* **What is required**
Replace every "tab" with "panel" throughout the rows below. Leave everything else unchanged.

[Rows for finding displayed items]
======

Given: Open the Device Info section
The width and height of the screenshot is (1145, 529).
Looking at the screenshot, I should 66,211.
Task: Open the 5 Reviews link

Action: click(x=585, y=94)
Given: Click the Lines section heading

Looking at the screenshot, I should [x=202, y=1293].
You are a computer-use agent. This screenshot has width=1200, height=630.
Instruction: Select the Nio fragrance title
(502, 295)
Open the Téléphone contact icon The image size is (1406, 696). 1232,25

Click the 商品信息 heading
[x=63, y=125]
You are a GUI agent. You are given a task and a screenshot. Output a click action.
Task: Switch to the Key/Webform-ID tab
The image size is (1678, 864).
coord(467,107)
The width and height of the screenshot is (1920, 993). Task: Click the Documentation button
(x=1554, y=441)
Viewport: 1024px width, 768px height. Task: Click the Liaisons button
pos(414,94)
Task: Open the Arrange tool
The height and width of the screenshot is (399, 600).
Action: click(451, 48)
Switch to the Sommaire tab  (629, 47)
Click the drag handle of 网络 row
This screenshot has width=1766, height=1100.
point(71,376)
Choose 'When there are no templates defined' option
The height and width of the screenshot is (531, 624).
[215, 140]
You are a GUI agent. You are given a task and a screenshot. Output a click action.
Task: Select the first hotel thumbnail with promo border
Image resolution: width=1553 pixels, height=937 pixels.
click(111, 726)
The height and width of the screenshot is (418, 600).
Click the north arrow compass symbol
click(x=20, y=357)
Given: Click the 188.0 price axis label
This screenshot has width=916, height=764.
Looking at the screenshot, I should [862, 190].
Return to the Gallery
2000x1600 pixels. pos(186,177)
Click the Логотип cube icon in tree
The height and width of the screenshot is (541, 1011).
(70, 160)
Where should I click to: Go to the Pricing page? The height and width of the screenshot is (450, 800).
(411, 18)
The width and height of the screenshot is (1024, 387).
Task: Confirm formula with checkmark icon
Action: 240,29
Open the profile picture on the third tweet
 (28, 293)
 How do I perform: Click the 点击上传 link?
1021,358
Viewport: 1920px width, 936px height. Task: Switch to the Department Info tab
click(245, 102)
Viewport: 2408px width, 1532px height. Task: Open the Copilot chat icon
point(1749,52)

======

* **Exercise result**
Given: Open the Device Info section
The width and height of the screenshot is (1145, 529).
Looking at the screenshot, I should 66,211.
Task: Open the 5 Reviews link

Action: click(x=585, y=94)
Given: Click the Lines section heading

Looking at the screenshot, I should [x=202, y=1293].
You are a computer-use agent. This screenshot has width=1200, height=630.
Instruction: Select the Nio fragrance title
(502, 295)
Open the Téléphone contact icon The image size is (1406, 696). 1232,25

Click the 商品信息 heading
[x=63, y=125]
You are a GUI agent. You are given a task and a screenshot. Output a click action.
Task: Switch to the Key/Webform-ID panel
The image size is (1678, 864).
coord(467,107)
The width and height of the screenshot is (1920, 993). Task: Click the Documentation button
(x=1554, y=441)
Viewport: 1024px width, 768px height. Task: Click the Liaisons button
pos(414,94)
Task: Open the Arrange tool
The height and width of the screenshot is (399, 600).
Action: click(451, 48)
Switch to the Sommaire panel  (629, 47)
Click the drag handle of 网络 row
This screenshot has width=1766, height=1100.
point(71,376)
Choose 'When there are no templates defined' option
The height and width of the screenshot is (531, 624).
[215, 140]
You are a GUI agent. You are given a task and a screenshot. Output a click action.
Task: Select the first hotel thumbnail with promo border
Image resolution: width=1553 pixels, height=937 pixels.
click(111, 726)
The height and width of the screenshot is (418, 600).
Click the north arrow compass symbol
click(x=20, y=357)
Given: Click the 188.0 price axis label
This screenshot has width=916, height=764.
Looking at the screenshot, I should [862, 190].
Return to the Gallery
2000x1600 pixels. pos(186,177)
Click the Логотип cube icon in tree
The height and width of the screenshot is (541, 1011).
(70, 160)
Where should I click to: Go to the Pricing page? The height and width of the screenshot is (450, 800).
(411, 18)
The width and height of the screenshot is (1024, 387).
Task: Confirm formula with checkmark icon
Action: 240,29
Open the profile picture on the third tweet
 (28, 293)
 How do I perform: Click the 点击上传 link?
1021,358
Viewport: 1920px width, 936px height. Task: Switch to the Department Info panel
click(245, 102)
Viewport: 2408px width, 1532px height. Task: Open the Copilot chat icon
point(1749,52)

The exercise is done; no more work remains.